### TASK TO CARRY OUT
A verbatim copy of every record is required, and no pictures should be included.

### SUPPLIED INFORMATION

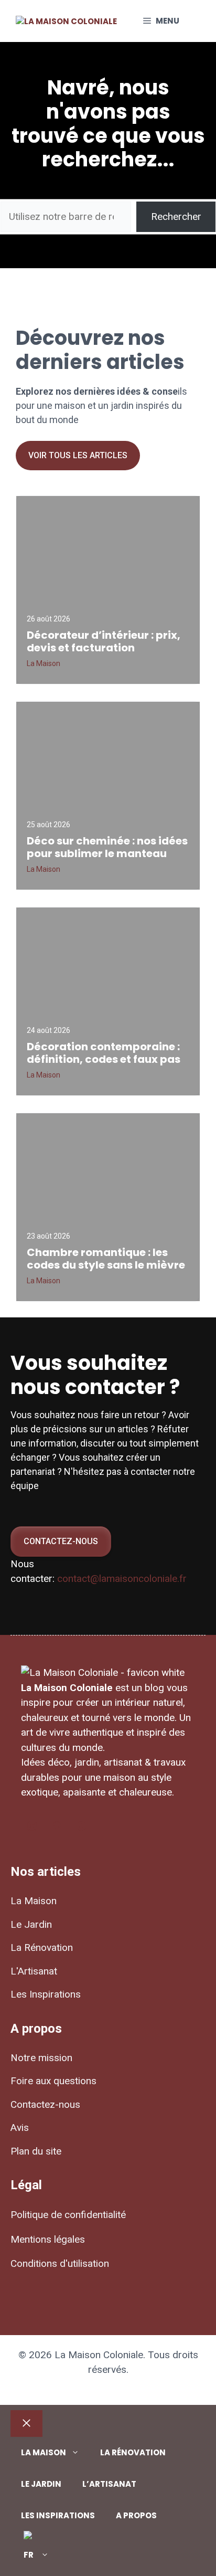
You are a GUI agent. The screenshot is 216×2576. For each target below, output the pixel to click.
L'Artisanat (33, 1971)
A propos (136, 2515)
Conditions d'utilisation (59, 2263)
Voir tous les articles (77, 455)
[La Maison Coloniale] (66, 22)
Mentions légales (47, 2239)
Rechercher (176, 216)
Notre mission (41, 2058)
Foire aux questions (53, 2081)
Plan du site (35, 2151)
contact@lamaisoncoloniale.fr (122, 1578)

### ANSWER
You are a GUI agent. The screenshot is 216×2576. For each target below, output the pixel to click.
L'Artisanat (33, 1971)
A propos (136, 2515)
Conditions d'utilisation (59, 2263)
Voir tous les articles (77, 455)
[La Maison Coloniale] (66, 22)
Mentions légales (47, 2239)
Rechercher (176, 216)
Notre mission (41, 2058)
Foire aux questions (53, 2081)
Plan du site (35, 2151)
contact@lamaisoncoloniale.fr (122, 1578)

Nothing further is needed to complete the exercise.